O filósofo Blaise Pascal disse que o homem tem duas capacidades de amar, uma finita e outra infinita, ambas dadas pelo seu Criador. A primeira ele dirige às coisas do seu mundo palpável. A segunda dirige a Deus. Entretanto diz o filósofo que o homem se afastou de Deus e ficou sem o objeto do seu amor infinito. Órfão, ele direcionou então esse amor para as coisas finitas, que nunca são suficientes, pois a soma de todos os finitos não dá o infinito, o que produziu na sua alma um imenso vazio, um abismo profundo que nada preenche. O vazio de Deus.
Na vã tentativa de remendar sua alma com coisas finitas, o homem se transforma num voraz experimentador e consumidor de tudo e de tudo quer se apropriar para saciar o vazio. Deseja o domínio da natureza, nem que para isso tenha que destruí-la. Essa busca ensandecida que nunca cessa Pascal chama de miséria em movimento. Para o filósofo, o homem é um conjunto de qualidades que, à medida que vão sendo desbastadas, não sobra nada, não fica substância alguma. Somos miseráveis, essa é para o filósofo a nossa condição fundamental. Há saída? Para Pascal, somente pelo reconhecimento da nossa miséria digna de reis destronados, pela fé e pela graça divina.

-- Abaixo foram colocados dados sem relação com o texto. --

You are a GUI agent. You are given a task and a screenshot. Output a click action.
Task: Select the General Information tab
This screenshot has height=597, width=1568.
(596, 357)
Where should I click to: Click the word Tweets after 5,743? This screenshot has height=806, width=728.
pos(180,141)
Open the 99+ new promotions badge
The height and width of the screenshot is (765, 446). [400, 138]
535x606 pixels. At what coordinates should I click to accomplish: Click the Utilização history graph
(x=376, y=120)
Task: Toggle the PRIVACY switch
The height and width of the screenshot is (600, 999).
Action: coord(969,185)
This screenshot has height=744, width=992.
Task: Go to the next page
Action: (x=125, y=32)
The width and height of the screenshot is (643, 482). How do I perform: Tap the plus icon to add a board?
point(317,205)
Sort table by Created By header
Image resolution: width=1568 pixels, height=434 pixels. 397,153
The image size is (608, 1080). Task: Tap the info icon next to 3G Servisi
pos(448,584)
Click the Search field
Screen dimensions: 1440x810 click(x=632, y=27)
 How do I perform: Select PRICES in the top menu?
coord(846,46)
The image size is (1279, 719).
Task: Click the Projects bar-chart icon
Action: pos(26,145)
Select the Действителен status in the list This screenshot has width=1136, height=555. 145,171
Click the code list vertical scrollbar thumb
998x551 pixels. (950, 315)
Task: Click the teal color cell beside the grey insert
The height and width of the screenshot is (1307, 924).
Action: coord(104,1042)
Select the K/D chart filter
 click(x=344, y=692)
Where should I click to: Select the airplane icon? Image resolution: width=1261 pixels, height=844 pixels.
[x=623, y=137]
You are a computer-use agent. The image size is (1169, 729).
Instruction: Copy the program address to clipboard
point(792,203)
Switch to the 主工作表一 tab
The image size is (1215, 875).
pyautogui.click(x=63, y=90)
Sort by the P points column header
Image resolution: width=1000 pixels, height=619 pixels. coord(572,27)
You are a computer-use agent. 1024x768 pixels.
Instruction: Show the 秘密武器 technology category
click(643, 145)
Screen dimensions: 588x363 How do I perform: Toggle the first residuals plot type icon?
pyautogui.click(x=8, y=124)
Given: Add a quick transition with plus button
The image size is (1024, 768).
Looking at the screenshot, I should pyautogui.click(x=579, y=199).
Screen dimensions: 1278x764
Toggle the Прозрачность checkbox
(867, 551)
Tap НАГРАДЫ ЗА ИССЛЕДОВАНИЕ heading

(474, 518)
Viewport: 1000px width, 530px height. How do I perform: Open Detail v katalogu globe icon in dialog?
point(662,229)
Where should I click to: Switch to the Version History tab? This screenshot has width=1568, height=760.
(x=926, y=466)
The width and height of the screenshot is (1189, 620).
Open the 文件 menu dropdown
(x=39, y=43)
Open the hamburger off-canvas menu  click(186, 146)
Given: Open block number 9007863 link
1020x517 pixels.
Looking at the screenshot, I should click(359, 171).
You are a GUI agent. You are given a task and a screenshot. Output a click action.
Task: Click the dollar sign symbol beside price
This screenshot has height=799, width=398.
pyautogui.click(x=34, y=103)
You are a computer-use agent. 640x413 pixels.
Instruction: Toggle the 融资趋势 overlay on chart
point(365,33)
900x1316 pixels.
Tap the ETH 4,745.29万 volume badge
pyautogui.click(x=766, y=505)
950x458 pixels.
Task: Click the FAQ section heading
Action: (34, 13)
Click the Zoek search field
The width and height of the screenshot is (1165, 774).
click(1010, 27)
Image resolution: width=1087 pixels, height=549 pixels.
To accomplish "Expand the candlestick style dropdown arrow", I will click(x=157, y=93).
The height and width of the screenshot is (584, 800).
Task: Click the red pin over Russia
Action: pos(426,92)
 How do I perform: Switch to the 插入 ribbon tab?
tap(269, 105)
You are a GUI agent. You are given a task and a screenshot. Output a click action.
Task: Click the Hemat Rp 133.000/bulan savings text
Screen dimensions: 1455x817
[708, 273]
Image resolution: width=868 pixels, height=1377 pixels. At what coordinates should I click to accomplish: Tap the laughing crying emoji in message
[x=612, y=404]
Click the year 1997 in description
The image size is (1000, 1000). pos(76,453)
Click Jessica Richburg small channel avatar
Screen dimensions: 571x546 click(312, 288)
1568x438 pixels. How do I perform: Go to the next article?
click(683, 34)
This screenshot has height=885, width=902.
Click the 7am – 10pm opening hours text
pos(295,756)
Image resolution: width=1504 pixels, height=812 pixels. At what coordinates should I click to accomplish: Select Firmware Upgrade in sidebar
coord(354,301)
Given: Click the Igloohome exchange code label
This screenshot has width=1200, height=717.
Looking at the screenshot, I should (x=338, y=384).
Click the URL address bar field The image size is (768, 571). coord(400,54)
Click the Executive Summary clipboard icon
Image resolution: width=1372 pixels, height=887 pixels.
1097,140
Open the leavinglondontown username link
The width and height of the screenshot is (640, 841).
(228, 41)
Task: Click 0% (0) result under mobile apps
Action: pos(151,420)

Olhando por essa perspectiva, talvez a filosofia de Pascal nos seja útil para entendermos o mundo de hoje, onde não há qualquer movimento no sentido da humanidade do homem, pois a crença em razões mais profundas parece definitivamente banida da sociedade planetária. Calou-se a filosofia, e a ciência quer traduzir Deus e o Universo numa equação matemática descartando tudo que não se adapte ao seu totalitarismo cognitivo. Tudo se fundamenta num materialismo enlouquecedor, em que o consumo afirma-se como a única razão de estarmos aqui. Quem não pode consumir não pode viver, pois não há nada além das vitrines dos shoppings do mundo.
A melhor maneira de você enxergar a cadeira na qual se assenta é levantando-se dela e olhando-a de certa distância. Assim se dá com o mundo. Afaste-se mentalmente e olhe: onde você enxerga beleza, justiça, bondade, ciência sem soberba e a favor do homem, respeito e reverência à mãe Terra em vez de agressões absurdas que estão gerando um meio ambiente que já constitui ameaça de extinção da raça humana, onde você não enxerga bestialidade, perfídia, fome, dor, sofrimento, caos?
Os que perseveram dizem que há duas alternativas para o mundo dar um reset: o diálogo que produza um abraço afetuoso universal ou uma profunda regressão civilizatória seguida pela barbárie que jogaria tudo no chão, preparando um recomeço. Mas, apesar da fé, não acreditam na primeira alternativa e ainda duvidam da segunda, parodiando Rosa Luxemburgo: “Barbárie, se tivermos sorte”, o que quer dizer que talvez não tenhamos chance nem de nos enfrentarmos.
“Que quimera é, então, o homem? Que novidade, que monstro, que caos, que motivo de contradição, que prodígio! Juiz de todas as coisas, imbecil, verme da terra, depositário do verdadeiro, cloaca de incerteza e de erro, glória e escória do Universo”, interroga e sentencia Blaise Pascal.